---- EXCERTO

A minha interpretação

Iniciei a minha actividade profissional como engenheiro de minas nas pedreiras de Vila Viçosa e de Borba desde 1988.Tenho trabalhado desde então nesta indústria interruptamente até aos dias de hoje, quer em Portugal como no estrangeiro.

Quando ocorre um acidente desta natureza, concorrem sempre inúmeras e complexas variáveis críticas, quer sejam das ciências naturais – menos concisa, da engenharia – mais rigorosa, da interacção humana, etc. que desgraçadamente se alinham temporalmente para resultarem num acidente desta gravidade.

As variáveis que dependem da Natureza são imensas e surpreendentes quando comparadas com a pequenez do saber humano. É preciso saber e experiência feita quando nos propomos interpretar estas ocorrências.

Pelo que me foi dado observar pelas imagens televisionadas, pelo que conheço do local e até reformulação contrária do irei afirmar, tenho a dizer:

  1. Tratou-se do deslizamento não espectável e drástico de uma enorme massa de pedra sobrejacente a uma enorme falha, que arrastou a estrada 255 numa extensão de mais de centena e meia de metros.
  2. Hoje sabe-se que a falha “assassina”, aflorava algures, por “debaixo” desse troço da estrada, enquanto o outro extremo interceptava um talude da pedreira adjacente.
  3. A menos que tivessem sido efectuados estudos geológicos com suporte geofísico, os quais permitiriam “visualizar” o maciço neste sector, essa falha era “desconhecida” no que se refere à sua caracterização e extensão.
  4. No decurso da exploração da pedreira, para onde se precipitou essa massa pétrea, a falha foi interceptada pelo plano do talude da pedreira, sem que o explorador pudesse alguma vez associara-la a algo mais complexo e perigoso.
  5. A massa de mármore que derrocou esteve “adormecida” desde o momento que essa falha fora interceptada, ficando entretanto “descalçada” e consequentemente instável.
  6. Permaneceu pelo menos duas décadas encaixada no maciço envolvente até que as resistências da sua sustentação fossem vencidas pelo seu peso próprio, fazendo-a precipitar para a pedreira de forma intempestiva.
  7. Ao que me dizem, no tempo anterior à derrocada, a estrada nunca evidenciou quaisquer tipos de assentamentos longitudinais ou transversais, para que se pudesse correlacionar esses eventos, com qualquer falha mais instável e/ou visível no talude da pedreira.
  8. A existência de uma camada de terra que intercalava o pavimento em calçada da estrada e a massa que derrocou, poderá de alguma forma ter “mascarado ou absorvido” qualquer movimento da referida massa.

--------
---- SECÇÃO DE DADOS

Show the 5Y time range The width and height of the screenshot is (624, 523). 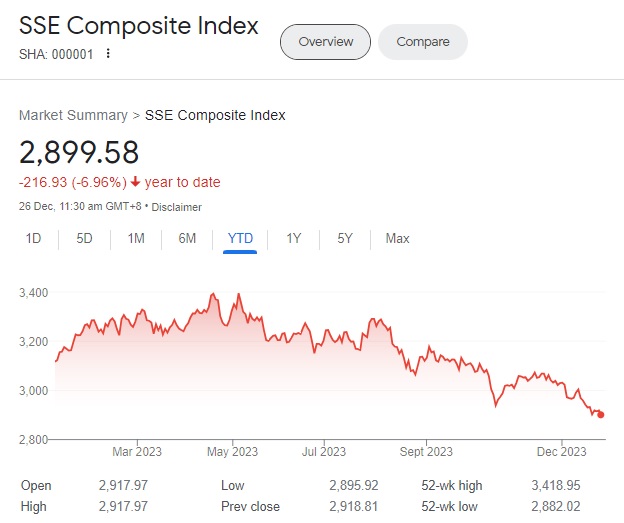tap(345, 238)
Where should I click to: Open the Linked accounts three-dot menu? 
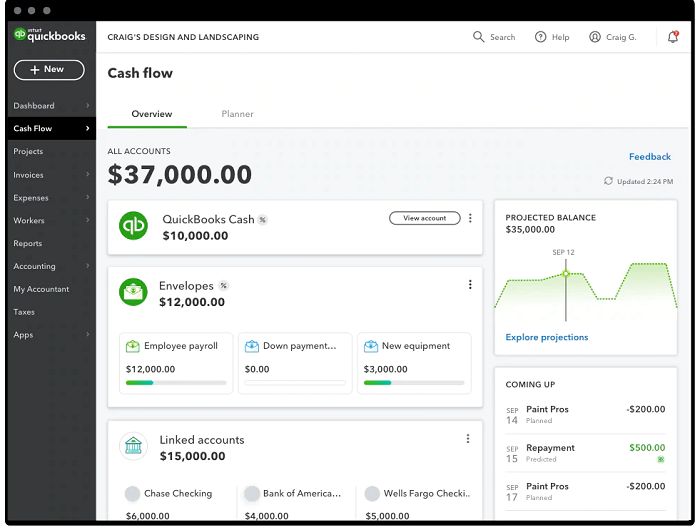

--------

O QUE SE PEDE:
Responda, por favor, às perguntas seguintes sobre o excerto acerca do deslizamento na pedreira.
(a) Em que ano teve início a actividade profissional nas pedreiras de Vila Viçosa e de Borba?
(b) Que estrada foi arrastada pelo deslizamento e em que extensão?
(c) Durante quanto tempo, no mínimo, a massa que derrocou permaneceu encaixada no maciço envolvente?

RESPOSTA:
(a) Em 1988.
(b) A estrada 255, numa extensão de mais de centena e meia de metros.
(c) Pelo menos duas décadas.